TASK -> Exclude the pictures. Transcribe, exactly as written, the lines from the one with "You are a GUI" through the end of the entries below.

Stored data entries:
....................
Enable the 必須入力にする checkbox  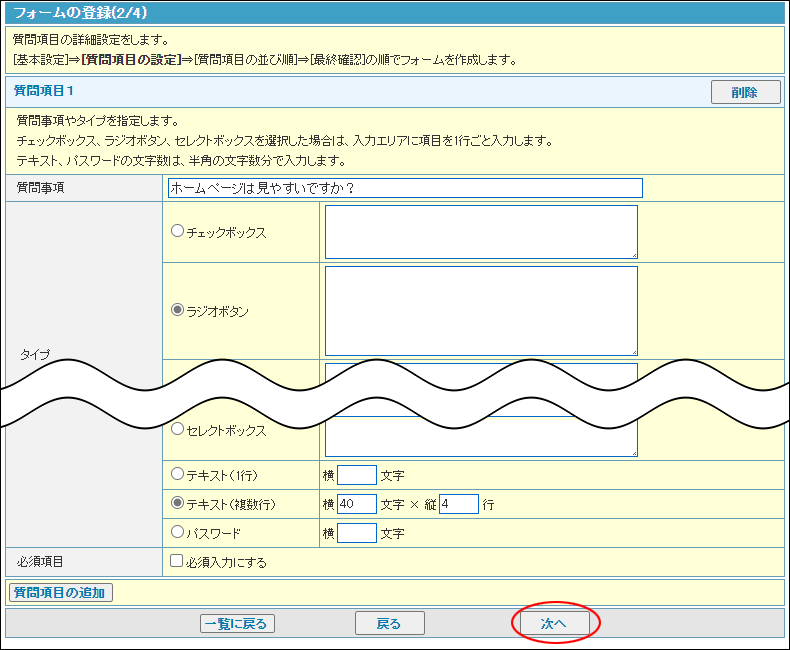pos(177,561)
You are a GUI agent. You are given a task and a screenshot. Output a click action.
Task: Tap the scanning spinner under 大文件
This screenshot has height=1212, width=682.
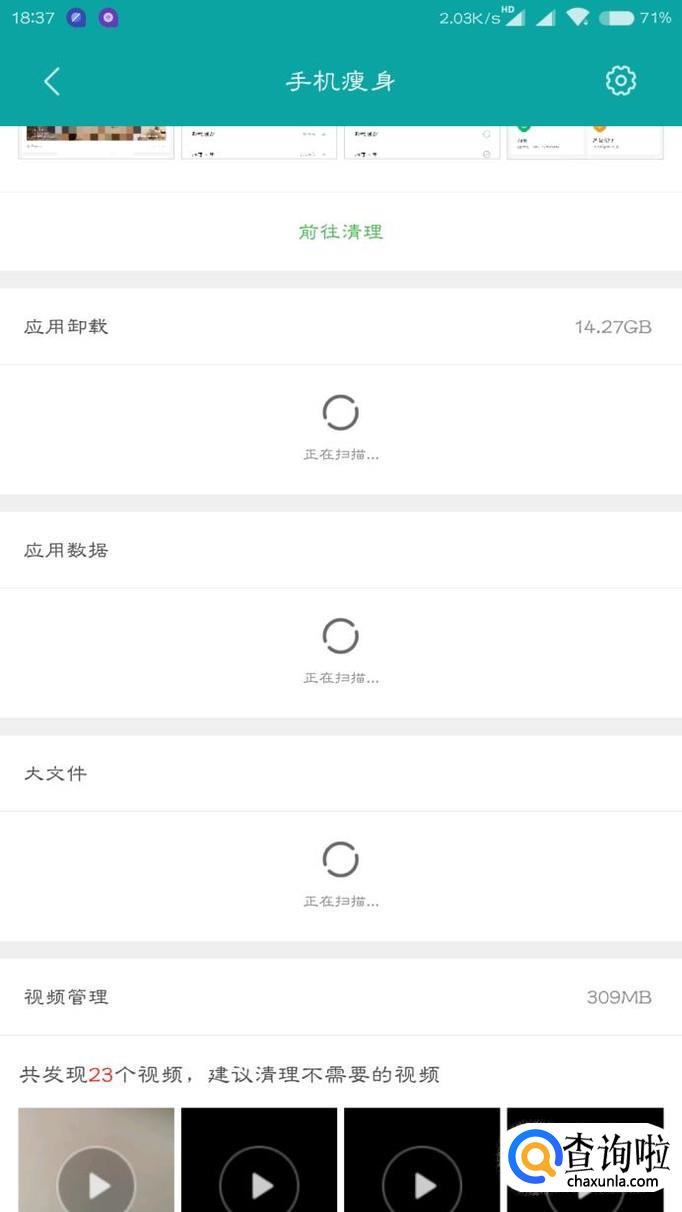tap(340, 859)

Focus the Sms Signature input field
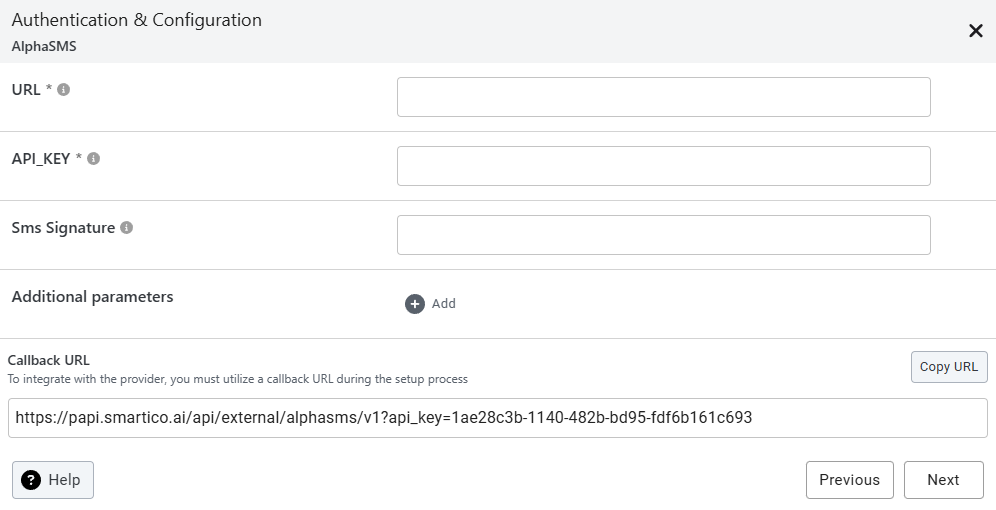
....................
WRITTEN RESPONSE ->
You are a GUI agent. You are given a task and a screenshot. Output a click action.
Task: Tap the scanning spinner under 大文件
This screenshot has height=1212, width=682.
tap(340, 859)

Focus the Sms Signature input field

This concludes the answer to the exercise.